**Required action**
In the article on the proposed clinical trial transparency rules, about how many additional studies per year does the NIH estimate would have their data released if the proposals are approved?

**Exercise text**
^^^^^^^^^^^^^^^^

US government proposes rules to increase transparency of clinical trials

Print 20 November 2014
FirstWorld Pharma

The US Department of Health and Human Services (HHS) proposed new rules on Wednesday that would increase the number of clinical trials that drugmakers, medical device companies and academic researchers are required to report. "We owe it to every participant and the public at large to support the maximal use of this knowledge for the greatest benefit to human health," remarked National Institutes of Health (NIH) director Francis Collins.

Specifically, under the proposed rules, any researcher receiving funding from the National Institutes of Health (NIH) would be compelled to make their study results available on ClinicalTrials.gov and report summary results within a year of study completion. Meanwhile, safety data would not have to be disclosed for studies conducted in the absence of NIH funding, but researchers would still be required to report other data.

The NIH estimated that the proposals, if approved, would result in the release of study data for about 650 additional studies each year. At present, the NIH and HHS estimate that about 178 000 studies are currently registered on ClinicalTrials.gov, although study summaries are only available for about 15 000 studies.

"This proposed rule would close an important gap, making additional information about clinical studies of investigational drugs, medical devices and biological products available to the public," commented FDA Commissioner Margaret A. Hamburg, adding "it would help eliminate unnecessary duplicative trials, advance biomedical innovation, and provide the public with a much richer understanding about the clinical trials for these products."

Commenting on the news, Harlan Krumholz, head of the Yale-New Haven Hospital Center for Outcomes Research and Evaluation, said "this is a great day for research in America." Krumholz further remarked "NIH is exhibiting extraordinary leadership in exerting their influence to promote the responsible conduct of research for anyone receiving their funds. It's a day to applaud these actions."

However, Kay Dickersin, director of the Center for Clinical Trials at the Johns Hopkins Bloomberg School of Public Health, stated "the proposals take important steps toward greater transparency, but there are also disappointments." Dickersin praised the proposed requirement that results would have to be reported for studies of additional uses of FDA-approved drugs, but suggested that the lack of a requirement for researchers to reveal details of study protocols could permit drugmakers to conceal unfavourable results.

^^^^^^^^^^^^^^^^

**Given records**

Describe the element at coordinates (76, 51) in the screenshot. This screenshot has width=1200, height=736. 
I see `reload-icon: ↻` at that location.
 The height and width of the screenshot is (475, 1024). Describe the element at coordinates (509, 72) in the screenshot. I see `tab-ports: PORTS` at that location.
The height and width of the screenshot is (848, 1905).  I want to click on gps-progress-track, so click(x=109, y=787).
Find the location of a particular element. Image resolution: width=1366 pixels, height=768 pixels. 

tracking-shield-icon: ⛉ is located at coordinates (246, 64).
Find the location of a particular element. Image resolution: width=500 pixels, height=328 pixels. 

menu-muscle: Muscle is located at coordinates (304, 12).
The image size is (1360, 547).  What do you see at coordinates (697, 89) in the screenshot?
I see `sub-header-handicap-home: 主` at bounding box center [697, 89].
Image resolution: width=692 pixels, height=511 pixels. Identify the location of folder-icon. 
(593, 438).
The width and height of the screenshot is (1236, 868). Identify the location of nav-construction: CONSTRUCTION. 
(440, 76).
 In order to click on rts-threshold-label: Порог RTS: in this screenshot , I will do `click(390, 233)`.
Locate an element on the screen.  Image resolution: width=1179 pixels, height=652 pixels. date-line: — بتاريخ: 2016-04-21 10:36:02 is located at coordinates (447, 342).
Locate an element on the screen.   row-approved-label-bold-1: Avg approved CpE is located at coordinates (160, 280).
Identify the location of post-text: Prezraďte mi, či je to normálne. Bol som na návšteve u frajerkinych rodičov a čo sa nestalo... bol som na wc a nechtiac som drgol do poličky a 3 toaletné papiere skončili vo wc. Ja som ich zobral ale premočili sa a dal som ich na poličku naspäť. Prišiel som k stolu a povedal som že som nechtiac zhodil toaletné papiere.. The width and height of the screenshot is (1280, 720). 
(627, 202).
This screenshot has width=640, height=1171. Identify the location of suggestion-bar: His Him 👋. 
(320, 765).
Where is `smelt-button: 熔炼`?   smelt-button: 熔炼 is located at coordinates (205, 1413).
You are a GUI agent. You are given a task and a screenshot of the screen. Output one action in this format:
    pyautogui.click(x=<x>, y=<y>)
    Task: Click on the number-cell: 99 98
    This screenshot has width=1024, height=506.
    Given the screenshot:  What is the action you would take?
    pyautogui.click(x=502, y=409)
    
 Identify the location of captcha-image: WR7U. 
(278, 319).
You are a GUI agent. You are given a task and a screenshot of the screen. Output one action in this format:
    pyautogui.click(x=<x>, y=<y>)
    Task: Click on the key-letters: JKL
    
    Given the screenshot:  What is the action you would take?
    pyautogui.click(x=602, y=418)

^^^^^^^^^^^^^^^^

**Solution**
About 650 additional studies each year.